Escrito e dirigido por Joko Anwar – talentoso cineasta indonésio, responsável pelos impressionantes Impetigore / Herança Maldita (2019), Os Escravos de Satanás (2017) e sua continuação Pengabdi Setan 2 (2022) – Siksa Kubur aka Grave Torture (algo como Tortura do Túmulo) é um longa-metragem inspirado em um curta homônimo de sua própria autoria lançado em 2012. O enredo explora um conceito religioso do Islamismo, o tormento do túmulo, que afirma que pecadores serão torturados dentro de seus túmulos, de acordo com a gravidade de seus pecados em vida.

A trama acompanha os irmãos Sita e Adil, que viviam felizes até perderem os pais em uma explosão causada por um homem-bomba. O criminoso teria sido motivado por sons e gritos aterrorizantes gravados em uma fita k7. Esta gravação comprovaria as torturas sofridas por um desconhecido dentro de um túmulo – o tal castigo pós-morte comentado no parágrafo anterior. Para se purificar e evitar o mesmo destino, o homem-bomba se sacrificaria em nome de Alá, em um ato insano que culminaria na morte de dezenas de pessoas. Agora órfãos, Sita e Adil são enviados a um orfanato religioso, onde vivem abusos morais e físicos. Sita desenvolve uma personalidade cética e crítica em relação à fé e a religião e, quando adulta se dedica a provar que o tormento do túmulo não seria real e sim uma superstição. Porém, esta obsessão vai aprisionar ela e o irmão em um pesadelo bizarro no qual crer no extraordinário pode ser a única alternativa possível.

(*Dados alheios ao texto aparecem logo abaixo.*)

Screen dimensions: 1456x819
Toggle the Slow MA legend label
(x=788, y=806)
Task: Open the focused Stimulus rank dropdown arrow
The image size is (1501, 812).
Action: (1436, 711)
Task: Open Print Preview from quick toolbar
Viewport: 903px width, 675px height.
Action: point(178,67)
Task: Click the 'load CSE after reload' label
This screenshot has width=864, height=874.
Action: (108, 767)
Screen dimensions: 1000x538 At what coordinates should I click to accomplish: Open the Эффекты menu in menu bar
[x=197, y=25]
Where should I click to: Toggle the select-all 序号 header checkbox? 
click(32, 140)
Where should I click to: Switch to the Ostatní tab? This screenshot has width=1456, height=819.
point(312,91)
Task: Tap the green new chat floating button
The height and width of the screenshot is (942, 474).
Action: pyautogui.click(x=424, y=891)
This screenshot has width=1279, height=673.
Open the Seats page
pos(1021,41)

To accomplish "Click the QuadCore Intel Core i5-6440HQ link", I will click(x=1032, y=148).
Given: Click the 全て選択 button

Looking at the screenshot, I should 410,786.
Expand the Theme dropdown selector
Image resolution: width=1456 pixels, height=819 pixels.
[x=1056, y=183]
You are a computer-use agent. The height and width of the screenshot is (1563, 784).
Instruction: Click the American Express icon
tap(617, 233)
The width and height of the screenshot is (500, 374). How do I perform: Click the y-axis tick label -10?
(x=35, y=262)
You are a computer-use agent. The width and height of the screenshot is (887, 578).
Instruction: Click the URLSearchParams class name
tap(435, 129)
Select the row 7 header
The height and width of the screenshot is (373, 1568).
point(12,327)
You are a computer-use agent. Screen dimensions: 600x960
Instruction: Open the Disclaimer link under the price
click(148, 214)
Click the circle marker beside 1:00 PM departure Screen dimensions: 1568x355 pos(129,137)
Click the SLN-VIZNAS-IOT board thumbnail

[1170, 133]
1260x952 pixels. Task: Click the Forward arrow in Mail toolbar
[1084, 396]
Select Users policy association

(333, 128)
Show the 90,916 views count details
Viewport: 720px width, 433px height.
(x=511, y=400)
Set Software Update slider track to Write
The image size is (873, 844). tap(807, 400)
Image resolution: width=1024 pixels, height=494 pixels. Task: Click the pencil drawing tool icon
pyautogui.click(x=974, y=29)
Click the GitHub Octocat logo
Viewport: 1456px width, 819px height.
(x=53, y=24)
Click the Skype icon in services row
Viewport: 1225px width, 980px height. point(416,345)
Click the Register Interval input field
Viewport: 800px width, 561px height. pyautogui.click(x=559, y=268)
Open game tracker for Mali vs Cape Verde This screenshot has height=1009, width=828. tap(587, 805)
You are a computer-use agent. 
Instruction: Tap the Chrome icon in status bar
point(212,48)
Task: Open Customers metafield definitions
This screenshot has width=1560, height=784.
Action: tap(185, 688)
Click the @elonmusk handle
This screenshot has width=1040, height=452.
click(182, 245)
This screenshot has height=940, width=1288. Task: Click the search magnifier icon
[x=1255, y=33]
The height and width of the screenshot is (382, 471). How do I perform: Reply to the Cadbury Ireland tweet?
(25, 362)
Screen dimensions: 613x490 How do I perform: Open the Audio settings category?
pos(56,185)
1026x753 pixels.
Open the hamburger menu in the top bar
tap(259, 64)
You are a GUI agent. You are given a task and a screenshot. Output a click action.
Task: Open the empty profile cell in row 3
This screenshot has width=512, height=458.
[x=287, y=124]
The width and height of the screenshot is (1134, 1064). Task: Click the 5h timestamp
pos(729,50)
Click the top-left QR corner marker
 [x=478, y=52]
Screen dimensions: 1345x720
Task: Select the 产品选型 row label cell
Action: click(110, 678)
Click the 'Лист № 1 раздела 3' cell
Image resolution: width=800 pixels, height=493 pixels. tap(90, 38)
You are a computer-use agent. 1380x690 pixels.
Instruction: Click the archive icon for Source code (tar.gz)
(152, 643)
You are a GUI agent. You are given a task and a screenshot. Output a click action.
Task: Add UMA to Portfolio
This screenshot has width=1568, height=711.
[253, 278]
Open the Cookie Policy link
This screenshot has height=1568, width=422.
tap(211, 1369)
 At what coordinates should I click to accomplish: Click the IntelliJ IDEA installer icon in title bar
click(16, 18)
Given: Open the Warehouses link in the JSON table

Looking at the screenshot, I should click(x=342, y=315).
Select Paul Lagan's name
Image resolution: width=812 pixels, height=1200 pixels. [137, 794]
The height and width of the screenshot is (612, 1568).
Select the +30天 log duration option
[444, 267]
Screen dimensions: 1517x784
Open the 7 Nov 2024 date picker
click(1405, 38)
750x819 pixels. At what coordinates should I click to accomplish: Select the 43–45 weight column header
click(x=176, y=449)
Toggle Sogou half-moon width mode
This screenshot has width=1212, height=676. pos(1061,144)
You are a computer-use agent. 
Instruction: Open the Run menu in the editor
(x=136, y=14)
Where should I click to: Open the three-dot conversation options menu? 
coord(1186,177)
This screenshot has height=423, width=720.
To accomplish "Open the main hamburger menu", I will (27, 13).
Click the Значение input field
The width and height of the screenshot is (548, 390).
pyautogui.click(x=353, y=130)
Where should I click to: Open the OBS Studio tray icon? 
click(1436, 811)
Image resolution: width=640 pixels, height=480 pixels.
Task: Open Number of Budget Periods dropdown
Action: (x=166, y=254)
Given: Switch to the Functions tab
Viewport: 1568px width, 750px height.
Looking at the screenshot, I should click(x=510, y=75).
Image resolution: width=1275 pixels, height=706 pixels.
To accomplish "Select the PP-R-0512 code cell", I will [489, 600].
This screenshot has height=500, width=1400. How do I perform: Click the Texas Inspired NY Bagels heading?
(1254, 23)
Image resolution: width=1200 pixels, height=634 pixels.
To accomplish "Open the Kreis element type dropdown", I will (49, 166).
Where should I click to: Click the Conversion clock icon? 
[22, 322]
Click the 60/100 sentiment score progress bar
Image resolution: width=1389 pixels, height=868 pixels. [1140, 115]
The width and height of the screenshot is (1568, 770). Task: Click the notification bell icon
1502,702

Ainda que o longa seja o menos expressivo da carreira do diretor Anwar dentro do gênero horror, Siksa Kubur tem um plot inicial diferenciado e alguns momentos bem interessantes, como os bons diálogos que discutem a religião e a ética, além de um ato final pesado e brutal. Os cenários, assim como em outras produções indonésias de horror, colaboram para uma ambientação opressiva: são casarões (aqui um asilo) velhos, sujos e com muitos cômodos, herança de um período colonial, quando a Indonésia passou pela dominação de diferentes países europeus.

Em relação ao roteiro, ele é estruturado de maneira inteligente, no qual o primeiro ato mostra-se propositalmente confuso, até que tudo vai sendo esclarecido, evitando qualquer diálogo mais expositivo. Apesar de não ser uma obra aberta, nem tudo é detalhado, obrigando o espectador a preencher algumas lacunas, ou a ignorá-las, algo que pode ser feito sem maiores impactos na trama principal.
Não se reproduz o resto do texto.